• Fragment:
↓
Większość niewidomych, przynajmniej na Eltenie, pragnie osiągnąć jak najwięcej samodzielnie, a więc w tym środowisku ja to akurat uważam za bardzo pozytywne. :)
#StandWithUkraine Shoot for the Moon. Even if you miss, you'll land among the stars.
11.10.2021 19:06

7 z 178: Lowca_Androidow

Tak, osiągnąć jak najwięcej, a "bycie widzącym" to nie to samo.
Przykładem może być ustawa dająca nam możliwość, a właściwie przywilej obsługi poza kolejką w takich miejscach jak urzędy pocztowe, apteki itp, głosy eltenowiczów były głosami niezadowolenia, głosami sprzeciwu, że nie jest im potrzebna łaska itp.
To samo się tyczyło wizyt u specjalistów poza kolejnością.
O czym to świadczy?
Nie chce, nie korzysta, ale takie głosy powodują jedynie, że w przyszłych rozmowach nad podobnymi udogodnieniami nie będą one wdrażane, bo niewidomi tego nie potrzebują.
Tak samo jak asysta, wielu uważa, że to zło, bo nie uczy samodzielności, jedni tej samodzielności się uczą, są odważni, inni nie, boją się i dla nich taka pomoc to zbawienie i dzięki takim właśnie pomocom mogą samodzielnie się gdzieś wybrać.
To tylko wierzchołek góry lodowej.
Niewidomy zawsze będzie niewidomym, zawsze z ograniczeniami, ale jeden bardziej ogarnięty drugi mniej, ale nie można na siłę robić z siebie "widzącego"
Tego typu osoby wolą spędzić godzinę w sklepie skanując produkty telefonem niż poprosić o pomoc kogoś z obsługi lub przechodzącą osobę.
↑
• Wiersze danych:
↓
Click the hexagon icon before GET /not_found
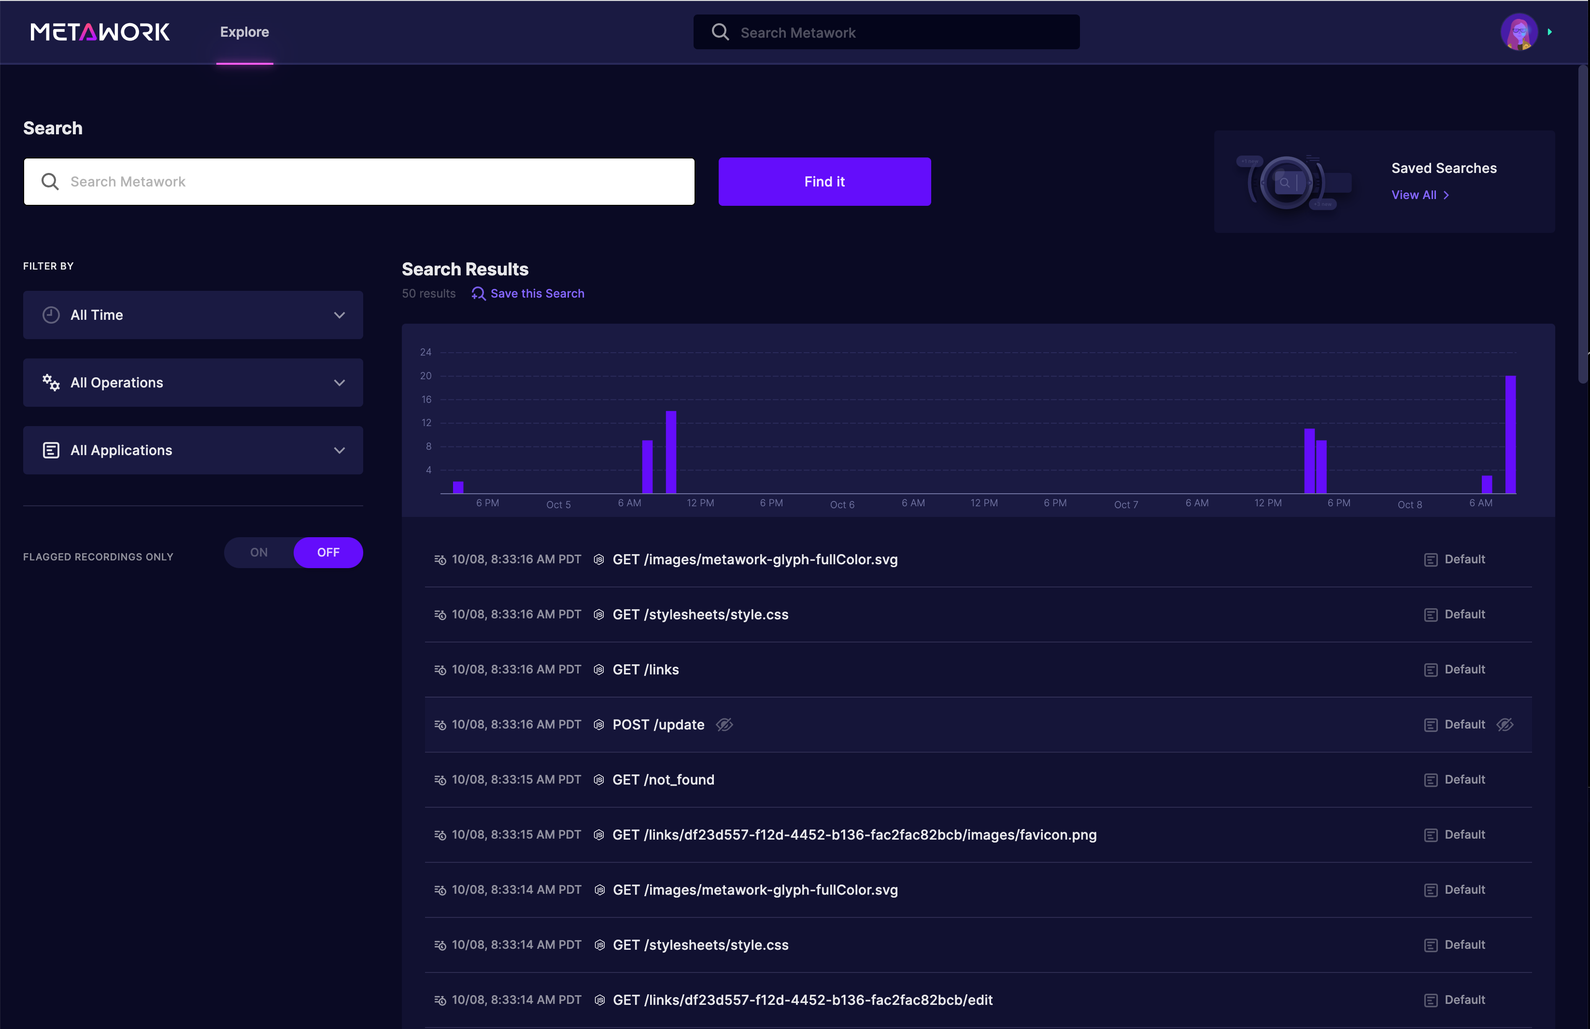The image size is (1590, 1029). pos(599,780)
↑
• Zadania:
A – Wypisz z fragmentu wszystkie miejsca i sytuacje, w których niewidomi mogą być obsłużeni poza kolejnością.
B – Dlaczego według fragmentu głosy sprzeciwu wobec obsługi poza kolejką przynoszą szkodę?
C – Na co według fragmentu tego typu osoby wolą poświęcić godzinę w sklepie, zamiast poprosić kogoś o pomoc?
Do rozwiązania wystarczy sam fragment, bez zaglądania do wykazu.

• Odpowiedzi do zadań:
A – Urzędy pocztowe, apteki, wizyty u specjalistów.

B – Takie głosy sprawiają, że w przyszłych rozmowach o podobnych udogodnieniach nie będą one wprowadzane, bo uzna się, że niewidomi ich nie potrzebują.

C – Na skanowanie produktów telefonem.